Among the lines below, which ones contain the word "computer"? Copy every such line.

GIVEN RECORDS:
----------

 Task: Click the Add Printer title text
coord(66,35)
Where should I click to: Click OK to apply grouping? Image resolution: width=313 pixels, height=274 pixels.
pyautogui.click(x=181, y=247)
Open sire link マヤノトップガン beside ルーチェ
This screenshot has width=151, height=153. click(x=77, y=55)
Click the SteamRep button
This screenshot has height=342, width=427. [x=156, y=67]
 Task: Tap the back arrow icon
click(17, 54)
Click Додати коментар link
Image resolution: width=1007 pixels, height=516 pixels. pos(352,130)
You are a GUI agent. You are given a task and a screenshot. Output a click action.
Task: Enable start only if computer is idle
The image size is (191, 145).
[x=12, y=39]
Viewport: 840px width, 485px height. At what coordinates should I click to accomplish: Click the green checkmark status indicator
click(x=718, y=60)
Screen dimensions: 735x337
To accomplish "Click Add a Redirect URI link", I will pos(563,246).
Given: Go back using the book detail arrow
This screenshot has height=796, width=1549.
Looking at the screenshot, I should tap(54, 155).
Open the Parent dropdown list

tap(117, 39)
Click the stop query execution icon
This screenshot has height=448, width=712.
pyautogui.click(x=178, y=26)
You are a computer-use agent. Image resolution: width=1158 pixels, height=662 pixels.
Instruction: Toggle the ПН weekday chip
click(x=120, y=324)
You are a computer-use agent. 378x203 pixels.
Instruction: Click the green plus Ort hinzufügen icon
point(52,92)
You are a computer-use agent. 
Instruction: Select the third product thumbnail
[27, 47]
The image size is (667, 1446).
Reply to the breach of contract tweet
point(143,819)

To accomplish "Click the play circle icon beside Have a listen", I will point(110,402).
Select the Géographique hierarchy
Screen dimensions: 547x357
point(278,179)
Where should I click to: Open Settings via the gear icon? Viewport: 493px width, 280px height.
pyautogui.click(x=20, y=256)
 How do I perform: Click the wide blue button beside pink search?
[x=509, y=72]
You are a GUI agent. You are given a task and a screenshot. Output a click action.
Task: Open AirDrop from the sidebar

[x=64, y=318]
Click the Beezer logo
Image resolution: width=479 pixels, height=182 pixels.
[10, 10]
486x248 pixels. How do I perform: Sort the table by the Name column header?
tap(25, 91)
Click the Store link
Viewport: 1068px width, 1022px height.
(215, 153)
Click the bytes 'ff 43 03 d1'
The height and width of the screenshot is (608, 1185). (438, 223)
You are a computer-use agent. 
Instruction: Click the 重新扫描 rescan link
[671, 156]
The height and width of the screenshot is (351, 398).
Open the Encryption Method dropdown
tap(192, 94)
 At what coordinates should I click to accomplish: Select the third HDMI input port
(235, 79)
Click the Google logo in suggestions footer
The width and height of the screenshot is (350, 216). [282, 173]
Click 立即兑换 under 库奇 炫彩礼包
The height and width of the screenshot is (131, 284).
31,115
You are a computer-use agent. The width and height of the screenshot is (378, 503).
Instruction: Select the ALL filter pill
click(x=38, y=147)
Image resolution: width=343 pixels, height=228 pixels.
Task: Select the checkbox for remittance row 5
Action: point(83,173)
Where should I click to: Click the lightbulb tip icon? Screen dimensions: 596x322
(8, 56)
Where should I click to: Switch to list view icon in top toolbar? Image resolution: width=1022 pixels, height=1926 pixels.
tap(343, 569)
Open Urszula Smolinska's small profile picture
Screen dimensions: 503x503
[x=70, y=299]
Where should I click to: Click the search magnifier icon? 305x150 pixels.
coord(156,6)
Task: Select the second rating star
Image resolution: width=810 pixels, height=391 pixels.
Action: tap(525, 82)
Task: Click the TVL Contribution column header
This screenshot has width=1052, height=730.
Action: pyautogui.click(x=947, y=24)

----------

SOLUTION TO THE PROBLEM:
Task: Enable start only if computer is idle
You are a computer-use agent. Image resolution: width=1158 pixels, height=662 pixels.
You are a computer-use agent. 378x203 pixels.
You are a computer-use agent. 
You are a computer-use agent. 
You are a computer-use agent. The width and height of the screenshot is (378, 503).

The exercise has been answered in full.